Linux has reduced my 75k$ machine to a simple port scanner. NMap at least does work. :-)
Last edited by SelaAragon; 03-14-2004 at 07:04 PM.
Have you mounted the other disk that you want to access? If not, first create a directory on which to mount it (for example /c) then, assuming it is a windows ntfs disk) do:
mount -t ntfs /dev/hda1 /c
That assumes the windows disk is your primary master. Play with the /dev/hda1 part of it until it works...try different numbers and letters for the a and 1 at the end of /dev/hda1. hda1 refers to the primary partition on your primary master disk.
OK heres what I am getting. "File Type NTFS Not supported by kernel".
Hmm I have installed the NTFS Driver so I am at a loss. Can someone please tell me where I can find the exact version number of my kernel so I can be sure I have installed the proper driver? Also I am running Quad processors and I need to know how to update to the correct kernel for that as well. Thanks
well, the best thing for you to do is to do a bit of reading so you understand how a gnu/linux os handles business (not that it is difficult, but the fact that it is different from windows often makes it seem hard)
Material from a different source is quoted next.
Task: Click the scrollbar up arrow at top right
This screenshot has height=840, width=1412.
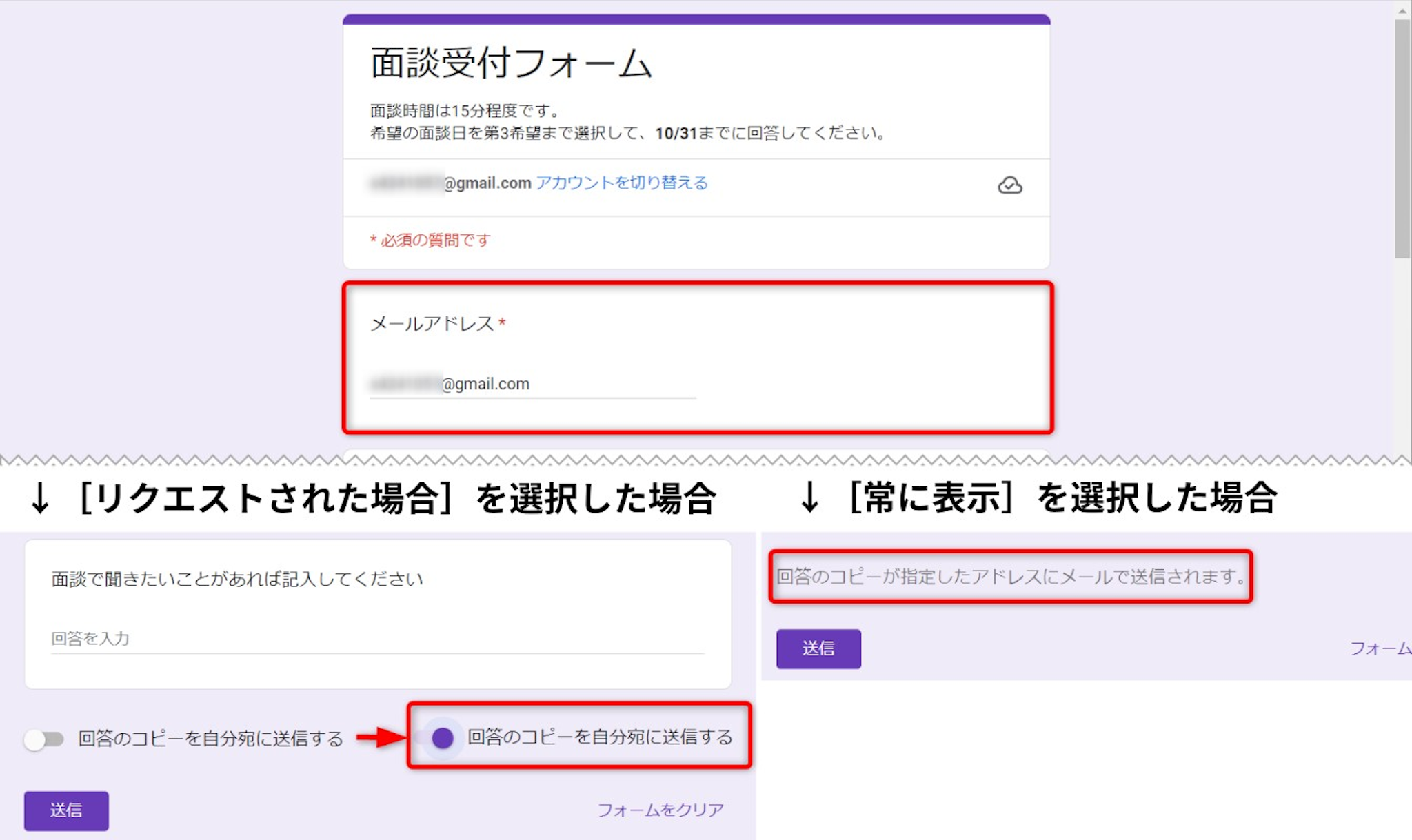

for example, you do not necessarily install binaries (such as rpms) by double-clicking, but by simply going into a terminal and issuing
rpm -Uvh name.rpm
anyway, to the point: to open a place to type commands, you need to open a console
in redhat, you can open a gui console called a terminal from the redhat system menu or by right clicking the desktop and clicking "new terminal"
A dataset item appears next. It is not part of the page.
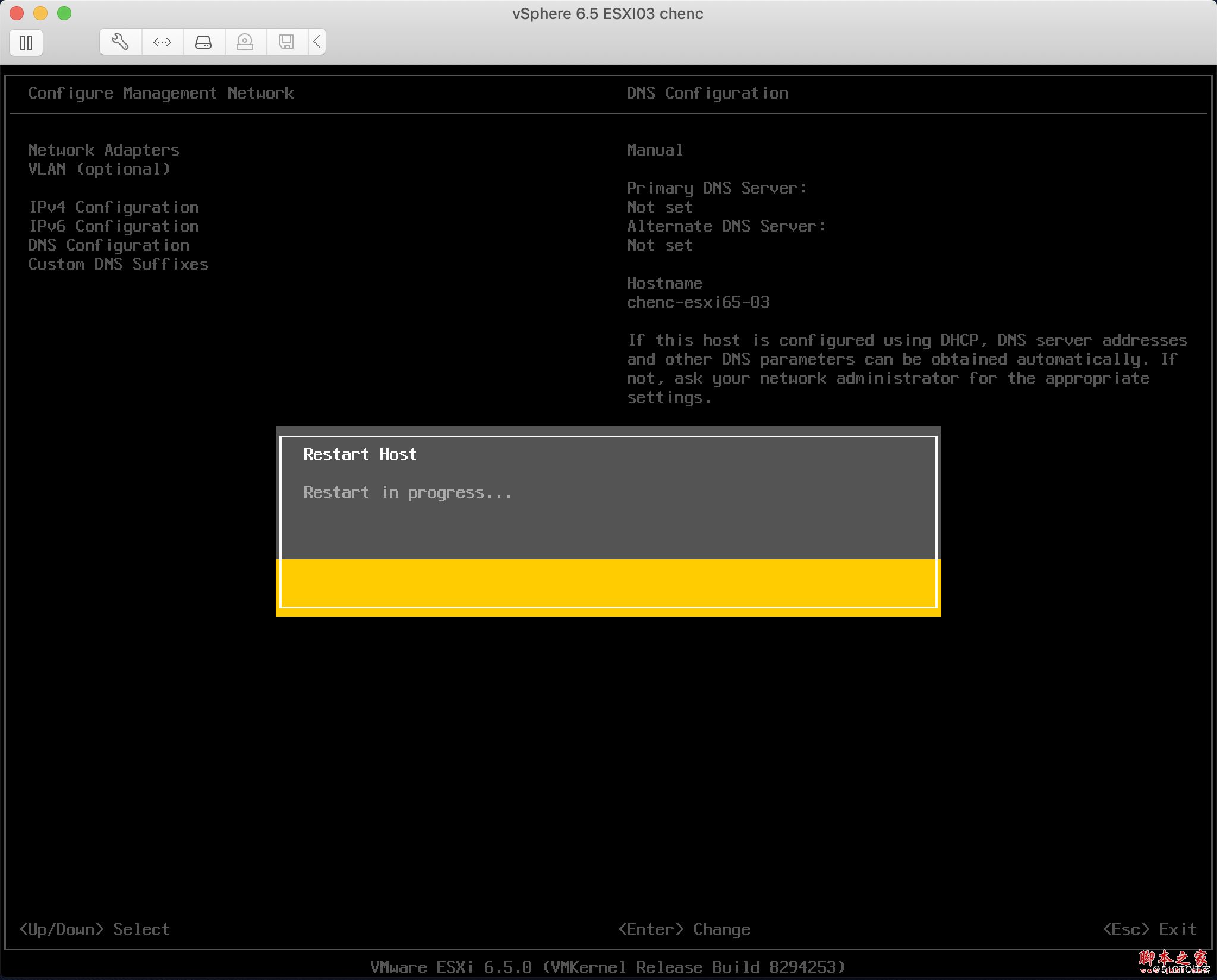Click the Enter Change hint
Viewport: 1217px width, 980px height.
[x=684, y=930]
from there, you can learn the concept of basic commands like mkdir, cd, dir, ls, etc.
to mount your ntfs partition, first ensure that you have your ntfs module loaded; do lsmod in the terminal and ensure that ntfs is listed
now, make sure you are mounting the correct partition; do
su (enter root password)
and find the /dev/hdx# for the ntfs partition
now, still logged in as su, do
mkdir /mnt/windows (this is where the filesystem for ntfs will be "mounted" and it will act as a "gate" for you to view your files)
mount -t ntfs /dev/hdx# /mnt/windows
now you can use your terminal and do
cd /mnt/windows (cd is the change directory command)
dir (or ls)
this will allow you to view your files
to make an fstab entry to do all this automatically, do (as su)
and add this line
/dev/hdx# /mnt/windows ntfs auto,user,umask=000 0 0
the umask command will allow you to view your files as a normal user using your gui file manager (nautilus)
get familiar with tabbed autocompletion; type the first few letters of the file, then hit TAB to automatically type the rest of the filename (very useful for files that are long and have lots of numbers in them)
OK I have my files :-). I want to thank all you guys for the help today. I know I will be happy with Linux after I get out of this "Windows" mode of thinking. I will be reading FAQ's and learning what I can in these forums in the meantime. Thanks a MILLION!!
Last edited by SelaAragon; 03-14-2004 at 11:27 PM.